═════ TASK INPUT ═════

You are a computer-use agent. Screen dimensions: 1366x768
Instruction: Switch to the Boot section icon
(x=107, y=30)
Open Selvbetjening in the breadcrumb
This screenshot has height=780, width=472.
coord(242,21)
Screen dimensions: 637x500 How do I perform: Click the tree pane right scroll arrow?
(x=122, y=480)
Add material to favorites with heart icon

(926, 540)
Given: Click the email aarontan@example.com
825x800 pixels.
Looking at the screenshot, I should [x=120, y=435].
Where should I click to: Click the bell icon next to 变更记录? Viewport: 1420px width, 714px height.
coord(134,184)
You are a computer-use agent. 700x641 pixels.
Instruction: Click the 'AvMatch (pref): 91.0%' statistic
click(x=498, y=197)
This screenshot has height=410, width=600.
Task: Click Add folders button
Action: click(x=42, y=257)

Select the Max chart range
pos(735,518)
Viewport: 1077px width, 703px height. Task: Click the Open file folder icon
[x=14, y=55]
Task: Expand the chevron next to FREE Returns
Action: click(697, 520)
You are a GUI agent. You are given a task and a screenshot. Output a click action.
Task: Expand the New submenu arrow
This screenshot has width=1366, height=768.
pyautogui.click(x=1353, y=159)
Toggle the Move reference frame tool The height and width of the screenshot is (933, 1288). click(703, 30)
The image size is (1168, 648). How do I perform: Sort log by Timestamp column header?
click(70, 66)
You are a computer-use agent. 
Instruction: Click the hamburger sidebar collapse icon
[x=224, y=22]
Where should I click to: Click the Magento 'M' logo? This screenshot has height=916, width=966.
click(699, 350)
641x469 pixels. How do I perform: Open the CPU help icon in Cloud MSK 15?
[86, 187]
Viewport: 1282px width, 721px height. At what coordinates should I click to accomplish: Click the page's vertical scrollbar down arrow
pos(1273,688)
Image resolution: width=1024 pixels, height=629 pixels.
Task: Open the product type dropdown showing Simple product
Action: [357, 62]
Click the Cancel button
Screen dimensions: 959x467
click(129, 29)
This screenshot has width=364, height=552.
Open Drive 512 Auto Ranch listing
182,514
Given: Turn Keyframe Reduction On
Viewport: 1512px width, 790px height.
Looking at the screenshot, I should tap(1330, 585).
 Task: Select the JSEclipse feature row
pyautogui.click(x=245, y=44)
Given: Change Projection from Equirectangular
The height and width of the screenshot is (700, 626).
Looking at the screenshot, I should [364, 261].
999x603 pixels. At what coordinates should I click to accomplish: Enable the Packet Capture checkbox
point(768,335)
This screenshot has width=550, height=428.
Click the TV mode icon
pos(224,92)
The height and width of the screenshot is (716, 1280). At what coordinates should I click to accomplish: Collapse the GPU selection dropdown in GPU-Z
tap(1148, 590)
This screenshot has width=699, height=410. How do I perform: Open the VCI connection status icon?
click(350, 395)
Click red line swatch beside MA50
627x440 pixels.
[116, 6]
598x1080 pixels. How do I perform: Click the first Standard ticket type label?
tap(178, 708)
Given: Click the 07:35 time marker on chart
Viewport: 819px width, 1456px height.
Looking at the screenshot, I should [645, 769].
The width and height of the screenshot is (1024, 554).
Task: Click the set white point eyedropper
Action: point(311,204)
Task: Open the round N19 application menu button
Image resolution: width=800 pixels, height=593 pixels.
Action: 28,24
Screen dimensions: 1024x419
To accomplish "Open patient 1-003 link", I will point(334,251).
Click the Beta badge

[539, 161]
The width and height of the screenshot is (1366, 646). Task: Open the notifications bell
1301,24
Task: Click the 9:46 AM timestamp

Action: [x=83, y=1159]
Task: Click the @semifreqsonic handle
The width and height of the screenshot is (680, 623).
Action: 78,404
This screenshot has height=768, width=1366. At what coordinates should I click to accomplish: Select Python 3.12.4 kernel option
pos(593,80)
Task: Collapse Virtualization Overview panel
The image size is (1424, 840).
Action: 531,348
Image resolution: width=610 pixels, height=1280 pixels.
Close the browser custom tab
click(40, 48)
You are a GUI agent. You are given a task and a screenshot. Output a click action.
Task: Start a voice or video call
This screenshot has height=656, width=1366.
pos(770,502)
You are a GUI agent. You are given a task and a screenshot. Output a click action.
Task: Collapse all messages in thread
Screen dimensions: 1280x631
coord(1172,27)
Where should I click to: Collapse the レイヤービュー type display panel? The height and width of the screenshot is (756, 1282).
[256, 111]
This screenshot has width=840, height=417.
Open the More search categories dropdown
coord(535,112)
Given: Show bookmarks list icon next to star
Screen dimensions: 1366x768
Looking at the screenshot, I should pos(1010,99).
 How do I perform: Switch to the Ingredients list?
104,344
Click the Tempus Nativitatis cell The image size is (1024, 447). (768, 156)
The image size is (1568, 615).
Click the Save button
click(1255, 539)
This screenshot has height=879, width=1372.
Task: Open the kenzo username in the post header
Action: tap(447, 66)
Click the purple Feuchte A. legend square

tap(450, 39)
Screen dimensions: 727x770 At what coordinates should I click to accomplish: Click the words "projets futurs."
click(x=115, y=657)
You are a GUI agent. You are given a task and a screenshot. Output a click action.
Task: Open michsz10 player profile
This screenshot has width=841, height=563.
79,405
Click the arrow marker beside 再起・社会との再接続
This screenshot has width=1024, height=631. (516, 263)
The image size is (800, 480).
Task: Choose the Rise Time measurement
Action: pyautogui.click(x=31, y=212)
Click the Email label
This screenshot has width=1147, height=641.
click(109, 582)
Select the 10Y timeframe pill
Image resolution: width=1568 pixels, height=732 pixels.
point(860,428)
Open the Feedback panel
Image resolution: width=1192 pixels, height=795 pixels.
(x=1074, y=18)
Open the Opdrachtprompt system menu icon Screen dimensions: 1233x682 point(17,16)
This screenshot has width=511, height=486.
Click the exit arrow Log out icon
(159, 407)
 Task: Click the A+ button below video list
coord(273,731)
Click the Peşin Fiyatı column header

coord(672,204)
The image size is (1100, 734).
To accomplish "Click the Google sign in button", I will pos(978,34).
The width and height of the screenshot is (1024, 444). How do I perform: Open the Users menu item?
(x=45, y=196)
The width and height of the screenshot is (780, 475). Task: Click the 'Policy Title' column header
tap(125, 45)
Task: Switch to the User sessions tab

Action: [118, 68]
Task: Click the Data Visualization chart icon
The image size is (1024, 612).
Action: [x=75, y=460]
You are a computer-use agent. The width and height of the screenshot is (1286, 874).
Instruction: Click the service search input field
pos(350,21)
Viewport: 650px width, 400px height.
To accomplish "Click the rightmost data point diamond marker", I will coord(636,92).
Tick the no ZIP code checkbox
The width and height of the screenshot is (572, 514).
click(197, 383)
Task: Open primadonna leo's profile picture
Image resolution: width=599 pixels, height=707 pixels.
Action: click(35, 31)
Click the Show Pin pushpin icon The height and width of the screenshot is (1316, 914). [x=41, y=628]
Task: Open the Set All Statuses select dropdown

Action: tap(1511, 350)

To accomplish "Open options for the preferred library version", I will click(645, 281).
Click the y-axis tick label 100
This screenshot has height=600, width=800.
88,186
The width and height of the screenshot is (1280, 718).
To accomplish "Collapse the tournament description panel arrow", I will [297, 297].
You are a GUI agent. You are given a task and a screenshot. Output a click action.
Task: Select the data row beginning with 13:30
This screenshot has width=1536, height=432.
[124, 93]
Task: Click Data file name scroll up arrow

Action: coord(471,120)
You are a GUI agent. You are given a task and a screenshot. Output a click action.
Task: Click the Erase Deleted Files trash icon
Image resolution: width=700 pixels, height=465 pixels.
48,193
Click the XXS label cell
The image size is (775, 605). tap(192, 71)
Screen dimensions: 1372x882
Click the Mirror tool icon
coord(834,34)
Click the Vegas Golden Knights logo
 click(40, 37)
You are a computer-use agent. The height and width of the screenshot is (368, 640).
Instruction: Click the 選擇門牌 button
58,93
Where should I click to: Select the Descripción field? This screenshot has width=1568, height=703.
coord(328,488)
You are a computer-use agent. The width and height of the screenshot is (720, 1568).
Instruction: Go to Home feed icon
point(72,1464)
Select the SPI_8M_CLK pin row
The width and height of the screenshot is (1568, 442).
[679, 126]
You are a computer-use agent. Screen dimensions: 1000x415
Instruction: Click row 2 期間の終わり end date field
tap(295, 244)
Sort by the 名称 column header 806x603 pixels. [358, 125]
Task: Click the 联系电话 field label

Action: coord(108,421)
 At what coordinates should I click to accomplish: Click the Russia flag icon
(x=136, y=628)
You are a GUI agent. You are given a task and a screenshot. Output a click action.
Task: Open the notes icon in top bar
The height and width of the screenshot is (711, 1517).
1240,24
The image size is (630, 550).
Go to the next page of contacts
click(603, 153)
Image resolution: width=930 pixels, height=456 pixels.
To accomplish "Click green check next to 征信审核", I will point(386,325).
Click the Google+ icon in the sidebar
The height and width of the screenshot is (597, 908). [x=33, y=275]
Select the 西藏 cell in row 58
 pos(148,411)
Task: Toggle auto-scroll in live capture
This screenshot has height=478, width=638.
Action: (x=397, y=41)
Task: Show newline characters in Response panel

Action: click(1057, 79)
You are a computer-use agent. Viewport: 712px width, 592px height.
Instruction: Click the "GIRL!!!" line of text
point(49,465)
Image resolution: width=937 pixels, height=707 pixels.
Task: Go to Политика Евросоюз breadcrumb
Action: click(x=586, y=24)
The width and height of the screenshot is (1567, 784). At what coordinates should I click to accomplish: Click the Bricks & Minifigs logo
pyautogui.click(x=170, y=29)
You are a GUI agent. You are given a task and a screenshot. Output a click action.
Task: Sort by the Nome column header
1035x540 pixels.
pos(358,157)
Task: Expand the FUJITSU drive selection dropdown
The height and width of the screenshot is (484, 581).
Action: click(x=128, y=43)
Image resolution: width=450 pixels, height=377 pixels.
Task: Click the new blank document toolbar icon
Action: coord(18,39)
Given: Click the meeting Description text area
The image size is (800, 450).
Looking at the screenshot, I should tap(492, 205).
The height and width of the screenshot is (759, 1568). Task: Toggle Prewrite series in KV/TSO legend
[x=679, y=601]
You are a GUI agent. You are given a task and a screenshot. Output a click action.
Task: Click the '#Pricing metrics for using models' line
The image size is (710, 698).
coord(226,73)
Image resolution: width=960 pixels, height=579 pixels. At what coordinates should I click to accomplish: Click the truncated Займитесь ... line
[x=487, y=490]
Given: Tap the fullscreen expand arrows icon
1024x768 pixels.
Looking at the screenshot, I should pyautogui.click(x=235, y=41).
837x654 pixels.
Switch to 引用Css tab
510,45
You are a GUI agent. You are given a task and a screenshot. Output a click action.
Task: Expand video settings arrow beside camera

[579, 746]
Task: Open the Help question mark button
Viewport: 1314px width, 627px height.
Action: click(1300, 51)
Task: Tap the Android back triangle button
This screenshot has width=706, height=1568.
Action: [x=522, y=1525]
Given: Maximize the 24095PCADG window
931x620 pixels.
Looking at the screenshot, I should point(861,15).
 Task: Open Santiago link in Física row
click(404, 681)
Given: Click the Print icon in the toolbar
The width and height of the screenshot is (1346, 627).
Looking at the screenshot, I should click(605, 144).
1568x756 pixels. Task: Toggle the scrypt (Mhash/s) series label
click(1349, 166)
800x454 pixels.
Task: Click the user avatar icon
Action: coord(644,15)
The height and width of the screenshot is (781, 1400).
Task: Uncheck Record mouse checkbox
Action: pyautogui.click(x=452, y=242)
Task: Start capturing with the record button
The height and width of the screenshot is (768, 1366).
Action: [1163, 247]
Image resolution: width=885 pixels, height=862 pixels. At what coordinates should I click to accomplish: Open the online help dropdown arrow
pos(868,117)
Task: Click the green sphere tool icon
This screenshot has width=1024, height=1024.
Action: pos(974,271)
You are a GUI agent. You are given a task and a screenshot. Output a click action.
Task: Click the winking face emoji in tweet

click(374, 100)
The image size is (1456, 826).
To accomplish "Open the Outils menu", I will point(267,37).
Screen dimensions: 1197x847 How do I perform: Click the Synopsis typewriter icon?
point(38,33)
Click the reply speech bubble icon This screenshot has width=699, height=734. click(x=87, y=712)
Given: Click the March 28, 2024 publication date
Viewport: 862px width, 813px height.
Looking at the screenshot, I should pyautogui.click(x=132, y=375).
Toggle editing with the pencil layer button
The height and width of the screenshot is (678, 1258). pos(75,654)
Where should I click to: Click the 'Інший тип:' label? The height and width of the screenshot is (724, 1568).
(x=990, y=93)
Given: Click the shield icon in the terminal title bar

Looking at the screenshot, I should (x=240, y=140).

═════

THE TASK:
Each line above from the one with "Task: Open the notes icon in top bar" up to and including the one with "Image resolution: width=930" must be set down exactly, and no line outside that span may appear.

RESPONSE:
Task: Open the notes icon in top bar
The height and width of the screenshot is (711, 1517).
1240,24
The image size is (630, 550).
Go to the next page of contacts
click(603, 153)
Image resolution: width=930 pixels, height=456 pixels.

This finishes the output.